__What is required__.
Only one stretch of the listing below is wanted. Give it again exactly, from the line with "The width and height of the screenshot is (800, 450)." through the line with "The width and height of the screenshot is (896, 1323).".

**** Task input ****

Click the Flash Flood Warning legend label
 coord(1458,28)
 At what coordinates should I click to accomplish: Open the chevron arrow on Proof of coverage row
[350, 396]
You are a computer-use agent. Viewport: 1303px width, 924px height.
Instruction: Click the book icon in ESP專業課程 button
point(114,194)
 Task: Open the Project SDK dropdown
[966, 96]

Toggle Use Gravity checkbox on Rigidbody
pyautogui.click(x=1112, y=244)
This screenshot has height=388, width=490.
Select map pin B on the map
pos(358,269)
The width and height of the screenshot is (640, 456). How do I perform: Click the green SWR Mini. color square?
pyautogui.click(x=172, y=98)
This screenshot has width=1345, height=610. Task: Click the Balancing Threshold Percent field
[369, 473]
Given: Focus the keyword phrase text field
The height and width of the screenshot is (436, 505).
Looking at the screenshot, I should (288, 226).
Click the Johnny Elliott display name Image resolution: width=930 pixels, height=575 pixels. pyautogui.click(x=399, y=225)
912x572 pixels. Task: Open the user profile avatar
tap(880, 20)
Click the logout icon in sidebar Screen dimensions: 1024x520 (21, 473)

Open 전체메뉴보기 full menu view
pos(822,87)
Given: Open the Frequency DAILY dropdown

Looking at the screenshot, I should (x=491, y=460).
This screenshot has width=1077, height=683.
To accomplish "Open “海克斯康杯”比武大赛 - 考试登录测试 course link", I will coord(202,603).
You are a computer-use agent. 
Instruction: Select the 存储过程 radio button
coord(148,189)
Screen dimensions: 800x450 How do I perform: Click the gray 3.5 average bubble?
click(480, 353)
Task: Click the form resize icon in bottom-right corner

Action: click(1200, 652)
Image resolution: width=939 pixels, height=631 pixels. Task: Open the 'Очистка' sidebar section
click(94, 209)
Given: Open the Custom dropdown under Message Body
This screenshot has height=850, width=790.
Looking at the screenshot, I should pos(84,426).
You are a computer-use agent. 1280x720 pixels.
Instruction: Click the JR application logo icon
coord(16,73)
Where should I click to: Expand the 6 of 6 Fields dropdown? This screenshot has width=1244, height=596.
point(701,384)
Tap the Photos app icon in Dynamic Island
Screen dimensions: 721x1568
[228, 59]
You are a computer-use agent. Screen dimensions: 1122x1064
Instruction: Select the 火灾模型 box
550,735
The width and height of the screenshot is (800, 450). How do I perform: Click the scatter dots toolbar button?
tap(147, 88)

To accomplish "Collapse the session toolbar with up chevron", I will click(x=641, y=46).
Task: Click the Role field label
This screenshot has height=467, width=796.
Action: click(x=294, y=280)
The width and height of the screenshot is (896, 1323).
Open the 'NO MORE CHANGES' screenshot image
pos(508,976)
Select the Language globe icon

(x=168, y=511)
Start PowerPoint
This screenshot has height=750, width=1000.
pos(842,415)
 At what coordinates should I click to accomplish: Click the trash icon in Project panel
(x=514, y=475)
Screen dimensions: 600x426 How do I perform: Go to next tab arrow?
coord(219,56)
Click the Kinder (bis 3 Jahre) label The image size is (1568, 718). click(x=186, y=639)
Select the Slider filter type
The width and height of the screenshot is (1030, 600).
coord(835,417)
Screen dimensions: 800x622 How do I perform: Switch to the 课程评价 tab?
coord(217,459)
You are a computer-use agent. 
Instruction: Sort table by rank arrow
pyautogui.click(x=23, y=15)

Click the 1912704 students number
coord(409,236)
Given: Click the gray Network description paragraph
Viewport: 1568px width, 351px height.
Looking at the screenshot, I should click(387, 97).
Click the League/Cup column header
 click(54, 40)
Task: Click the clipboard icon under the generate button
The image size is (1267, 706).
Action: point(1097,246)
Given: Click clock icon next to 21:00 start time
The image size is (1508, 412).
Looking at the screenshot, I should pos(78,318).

****

__Result below__.
The width and height of the screenshot is (800, 450). How do I perform: Click the scatter dots toolbar button?
tap(147, 88)

To accomplish "Collapse the session toolbar with up chevron", I will click(x=641, y=46).
Task: Click the Role field label
This screenshot has height=467, width=796.
Action: click(x=294, y=280)
The width and height of the screenshot is (896, 1323).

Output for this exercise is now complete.